First Keiller began his trips looking for buildings he couldn't build himself, but gradually turned to the space itself that he was sinking in, not far from the Romantic notions of the “sublime” and the “atmospheric”. As he writes here in ‘The Poetic Experience of Townscape and Landscape’ (1982): “The present day flaneur carries a camera and travels not so much on foot as in a car or on a train.” A photograph becomes a degraded form of documenting the changing world on one’s own, which cannot be, because of the urban and social decline, experienced as it used to be, as a community. Developing his interest in space, “I began to look at places as potential photographs, or better still, film images, and even the still photographs took on the character of a film still.” From there begins a journey to the unobvious found in the most everyday elements of the British or life in general - and this is what the 30 years of texts collected here are about.







They were mostly written as a part of the research before, during or after making a specific film. ‘London in the early 90s’ is of course a meditation on London, which came from the working on the breakthrough feature London (1994). London then, after over a decade of the Tory rule, cuts to public spending and the stimulation of the financial industries only, was in great social and spatial decline, with dissolving old infrastructure - a depressing and unpleasant place to live. We see it from the perspective of Robinson, this hapless radical, who, in the face of the demise of socialist politics can only act out his anger in a series of eccentricities, not in a coherent political action, as a sign of this political despair. This, resulting in the so-called “problem of London”, obsesses Keiller’s rootless, melancholic character, being, as we discover, the problem of a specifically British kind of capitalism, which wasn’t a question of some economic inevitability, but the result of conscious political decisions and ideology, which could have been avoided. ‘Port Statistics’ was a part of the research accompanying Robinson In Space (1997), documenting the observation of several working British ports as places of the inward/outward movement of commodities and the declining industry, contesting the view that industrial production had disappeared from Britain. It was rather pushed outside of the cities to the periphery (or offshored to China) and automated. Similarly, ‘The Dilapidated Dwelling’ consists of notes to the film of same title (2000) documenting the reasons for the general decline of housing in the UK and the notion of time acting as corrosion during the unfolding life of buildings.
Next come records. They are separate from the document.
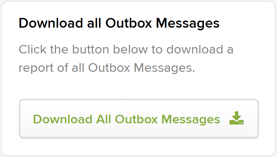This screenshot has height=157, width=277.
Task: Click 'Messages.' ending the gray description
Action: 164,68
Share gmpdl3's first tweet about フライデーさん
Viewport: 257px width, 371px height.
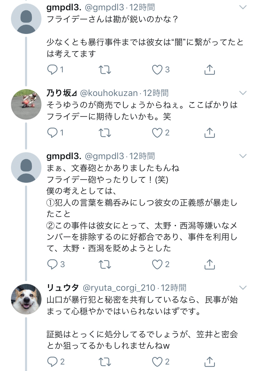pos(209,70)
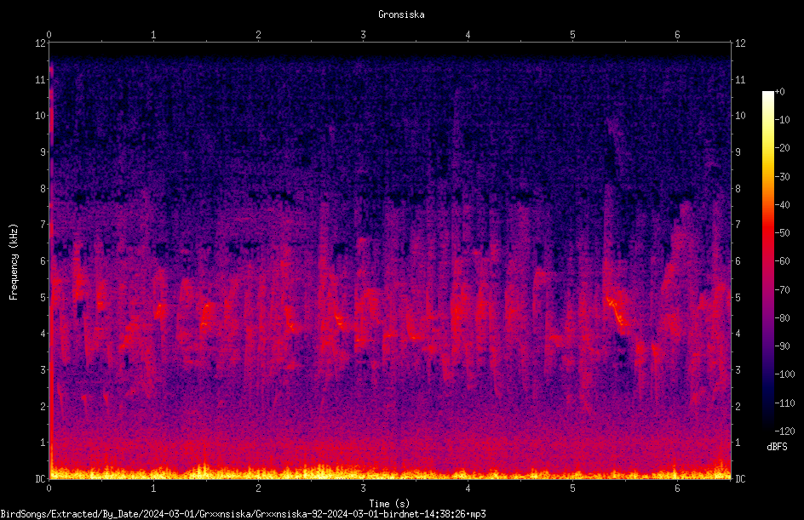Click the -50 level on dBFS color bar
The image size is (804, 520).
pos(782,233)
Knowledge comes to Keiller mostly via a “sense of space”, grasped via the instruments of photography and film. The space he writes about can be grasped anywhere, at any moment – it’s the title’s “view from the train”, a little, momentary glimpse of reality, of perception, possibly a revelation, an epiphany. It’s also a borrowing from Freud, who said the logic of the psychoanalytical confession is like “describing to someone the changing views seen from the outside”, a phantom train ride. And in the essay ‘Phantom Rides’, Keiller helps us reimagine how people perceived early silent film as an instrument of the spatial transformation of reality. Those films are today a true “window” onto a lost space, which, according to Henri Lebfebvre, was “shattered around 1910”. He could be quoting Virginia Woolf, who claimed in 1924 that ‘on or about 1910 human character changed’. She meant the age of speed: of radio, mass media, cubism, modern music, Stravinsky’s Rites of Spring, but also the social change, great social unrest, socialist parties rising across Europe. The old order was gone, and the films silently reflected this.



In this sense, the invention of film participated in and instigated this change. That’s why this form remains still a perfect instrument of documenting the “spatial research” Keiller talks about. The spaces that attract his eye, often deliberately shown abandoned, open infinite possibilities. They are “palimpsests” or carriers of new urban myths, “which can be constructed as a narrative”, which is a ready template for a film. It’s not, according to Keiller, what the film says, that should be new, but the way it says what we already know and refuse to think about. These essays show that the author of London and Robinson In Space has cast his own key to understand it.